Background: Hepatic manifestations in chronic lymphocytic leukemia (CLL) are common: Elevation of liver enzymes frequently occurs, and differential diagnosis is often challenging. Liver infiltration by leukemic cells, primary and secondary hepatic malignancies, drug-induced hepatotoxicity, immunological disorders, and infections have been reported. Nevertheless, syncytial giant cell hepatitis (GCH) as a manifestation of autoimmune hepatitis in patients with CLL is an extremely rare condition, currently reported only in anecdotal cases.
Case summary: Here, we report the case of a 62-year-old Caucasian woman affected by CLL, who developed GCH with peculiar histopathological features. The patient was evaluated for abnormal liver test results.
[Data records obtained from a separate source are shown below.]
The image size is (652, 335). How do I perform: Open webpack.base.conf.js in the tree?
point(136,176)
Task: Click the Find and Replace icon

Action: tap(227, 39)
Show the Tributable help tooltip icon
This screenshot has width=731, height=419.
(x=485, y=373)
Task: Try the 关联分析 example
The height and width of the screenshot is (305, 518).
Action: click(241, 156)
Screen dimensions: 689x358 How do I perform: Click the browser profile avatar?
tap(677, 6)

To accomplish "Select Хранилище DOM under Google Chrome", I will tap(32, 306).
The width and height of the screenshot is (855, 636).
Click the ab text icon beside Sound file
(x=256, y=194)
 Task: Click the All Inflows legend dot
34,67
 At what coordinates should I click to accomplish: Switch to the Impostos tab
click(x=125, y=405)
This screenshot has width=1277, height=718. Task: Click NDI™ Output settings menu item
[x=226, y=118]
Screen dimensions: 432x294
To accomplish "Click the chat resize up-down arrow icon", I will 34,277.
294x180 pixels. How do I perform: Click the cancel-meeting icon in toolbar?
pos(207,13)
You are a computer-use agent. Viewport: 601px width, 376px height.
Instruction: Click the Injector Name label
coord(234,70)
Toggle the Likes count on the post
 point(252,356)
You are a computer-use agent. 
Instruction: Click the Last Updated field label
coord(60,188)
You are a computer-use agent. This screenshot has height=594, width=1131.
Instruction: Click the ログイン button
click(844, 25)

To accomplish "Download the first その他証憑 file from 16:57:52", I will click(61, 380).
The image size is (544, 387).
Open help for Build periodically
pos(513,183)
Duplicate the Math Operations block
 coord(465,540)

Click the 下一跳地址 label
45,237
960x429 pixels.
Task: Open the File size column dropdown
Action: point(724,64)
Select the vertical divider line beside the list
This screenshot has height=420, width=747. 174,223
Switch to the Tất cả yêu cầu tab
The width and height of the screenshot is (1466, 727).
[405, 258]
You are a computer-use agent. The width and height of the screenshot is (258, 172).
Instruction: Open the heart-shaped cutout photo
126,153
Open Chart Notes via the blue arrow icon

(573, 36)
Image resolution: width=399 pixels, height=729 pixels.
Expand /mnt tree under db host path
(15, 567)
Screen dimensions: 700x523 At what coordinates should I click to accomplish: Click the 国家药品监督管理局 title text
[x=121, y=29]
Liver histology revealed significant inflammatory lymphomononuclear infiltrates with a plasma cell component, widespread syncytial changes in the hepatocytes with gigantocellular features, hepatocyte rosettes, and the typical feature of emperipolesis, consistent with a diagnosis of GCH. The patient was treated with corticosteroids and mycophenolate mofetil, resulting in a complete biochemical response.
Conclusion: Early histological diagnosis of GCH is crucial in patients with CLL, with mycophenolate mofetil representing a promising treatment option.